Вскоре они продолжили прерванный разговор. Они мылись, не залезая в лохань, кожа на спинах была белой, с сильными мускулами. Судя по говору и манерам, это были городские люди.
– Как звали самурая из дома Ягю?
– Кажется, Сода Кидзаэмон.
– Ягю, вероятно, не так хорош, как гласит молва, если послал вассала с отказом от поединка.
– Если верить Соде, Сэкисюсай удалился на покой и ни с кем не сражается. Интересно, это правда или простая отговорка?
– Не похоже на правду. Узнал, что второй сын из дома Ёсиоки бросил ему вызов и решил поберечься.
– Во всяком случае, он учтиво прислал фрукты и осведомился, как мы устроились.
Услышав фамилию Ёсиока, Мусаси открыл глаза. В школе Ёсиоки он краем уха слышал, что Дэнситиро отправился в Исэ. Эти трое, похоже, возвращаются в Киото. Один из них Дэнситиро. Кто же?
«Не везет мне с баней, – сокрушался Мусаси. – Сначала Осуги обманом затащила в западню, теперь я голышом нарвался на одного из семьи Ёсиоки. Он, конечно, слышал о случившемся в школе. Стоит ему узнать, что я тот самый Миямото, мгновенно бросится в предбанник за мечом».

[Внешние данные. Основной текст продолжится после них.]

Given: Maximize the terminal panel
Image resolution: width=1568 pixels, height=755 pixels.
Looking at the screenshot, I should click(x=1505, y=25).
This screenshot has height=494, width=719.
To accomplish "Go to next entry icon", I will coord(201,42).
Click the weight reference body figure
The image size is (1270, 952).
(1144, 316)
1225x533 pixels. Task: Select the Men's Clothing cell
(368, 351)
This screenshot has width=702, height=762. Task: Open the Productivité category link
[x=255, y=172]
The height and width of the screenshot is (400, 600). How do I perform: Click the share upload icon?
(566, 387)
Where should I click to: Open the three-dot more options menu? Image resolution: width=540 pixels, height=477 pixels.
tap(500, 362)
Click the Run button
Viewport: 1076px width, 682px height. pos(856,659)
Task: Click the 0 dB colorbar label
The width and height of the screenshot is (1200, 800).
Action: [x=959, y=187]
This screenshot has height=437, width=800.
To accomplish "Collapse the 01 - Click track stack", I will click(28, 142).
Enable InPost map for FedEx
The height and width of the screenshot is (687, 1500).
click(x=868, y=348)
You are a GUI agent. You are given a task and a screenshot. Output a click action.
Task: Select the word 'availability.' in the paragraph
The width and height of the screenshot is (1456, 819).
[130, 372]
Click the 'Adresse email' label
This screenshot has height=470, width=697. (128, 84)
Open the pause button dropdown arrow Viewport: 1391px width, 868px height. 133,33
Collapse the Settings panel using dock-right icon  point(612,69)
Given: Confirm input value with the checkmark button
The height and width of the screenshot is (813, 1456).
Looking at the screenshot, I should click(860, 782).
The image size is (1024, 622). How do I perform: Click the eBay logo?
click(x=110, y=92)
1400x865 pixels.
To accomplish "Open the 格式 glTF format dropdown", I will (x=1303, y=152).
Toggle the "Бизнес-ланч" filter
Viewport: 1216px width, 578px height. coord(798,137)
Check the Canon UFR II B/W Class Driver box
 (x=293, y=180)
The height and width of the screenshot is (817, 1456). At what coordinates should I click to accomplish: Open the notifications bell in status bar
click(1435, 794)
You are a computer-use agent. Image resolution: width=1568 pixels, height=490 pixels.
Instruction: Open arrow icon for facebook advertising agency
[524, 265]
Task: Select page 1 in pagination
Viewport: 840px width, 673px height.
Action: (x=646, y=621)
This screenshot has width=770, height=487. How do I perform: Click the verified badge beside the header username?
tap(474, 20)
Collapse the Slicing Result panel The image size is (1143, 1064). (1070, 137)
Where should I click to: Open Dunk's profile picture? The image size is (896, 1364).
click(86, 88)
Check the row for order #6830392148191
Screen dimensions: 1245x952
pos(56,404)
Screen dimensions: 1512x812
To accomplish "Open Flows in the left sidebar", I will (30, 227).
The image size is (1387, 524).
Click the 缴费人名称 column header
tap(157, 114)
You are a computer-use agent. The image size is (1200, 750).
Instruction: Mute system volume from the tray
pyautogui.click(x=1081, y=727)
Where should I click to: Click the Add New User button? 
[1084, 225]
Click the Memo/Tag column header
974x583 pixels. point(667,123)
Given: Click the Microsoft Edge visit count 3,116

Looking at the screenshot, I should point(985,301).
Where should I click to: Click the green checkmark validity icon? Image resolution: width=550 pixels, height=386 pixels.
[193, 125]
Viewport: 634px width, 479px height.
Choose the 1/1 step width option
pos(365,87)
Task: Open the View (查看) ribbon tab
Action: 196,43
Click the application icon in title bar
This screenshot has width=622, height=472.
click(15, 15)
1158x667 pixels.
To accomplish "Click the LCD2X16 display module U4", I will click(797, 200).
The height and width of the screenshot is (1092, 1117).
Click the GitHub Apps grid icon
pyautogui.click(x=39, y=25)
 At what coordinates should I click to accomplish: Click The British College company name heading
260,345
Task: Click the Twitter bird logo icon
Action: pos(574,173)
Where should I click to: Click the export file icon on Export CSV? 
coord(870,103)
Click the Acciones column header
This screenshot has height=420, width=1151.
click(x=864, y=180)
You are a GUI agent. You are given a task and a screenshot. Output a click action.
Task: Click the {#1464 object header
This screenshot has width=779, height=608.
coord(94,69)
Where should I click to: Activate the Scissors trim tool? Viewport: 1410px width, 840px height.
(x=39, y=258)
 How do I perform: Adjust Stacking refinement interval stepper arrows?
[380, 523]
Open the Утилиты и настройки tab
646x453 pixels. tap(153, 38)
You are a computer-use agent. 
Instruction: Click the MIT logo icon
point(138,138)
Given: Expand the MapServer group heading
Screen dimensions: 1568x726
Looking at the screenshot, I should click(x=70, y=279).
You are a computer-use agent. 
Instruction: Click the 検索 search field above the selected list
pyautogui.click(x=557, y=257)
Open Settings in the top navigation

Мужчины, однако, не обращали внимания на Мусаси. Из их разговора следовало, что сразу по прибытии в Коягю они послали письмо в дом Ягю. Видимо, Сэкисюсай имел какие-то отношения с Ёсиокой Кэмпо, когда тот был наставником сегунов, поэтому Сэкисюсай подтвердил получение письма от сына Кэмпо, послав Соду с визитом вежливости на постоялый двор. Городские юноши расценили поведение Сэкисюсая как «учтивое» и пришли к выводу, что старик «решил поберечься», что вообще он «не так хорош, как гласит молва». Юноши были безмерно кичливы. Мусаси они казались смешными. Он видел, в каком порядке поддерживается замок Коягю и как зажиточны поселяне. Молодые люди из города были горазды на одно краснобайство.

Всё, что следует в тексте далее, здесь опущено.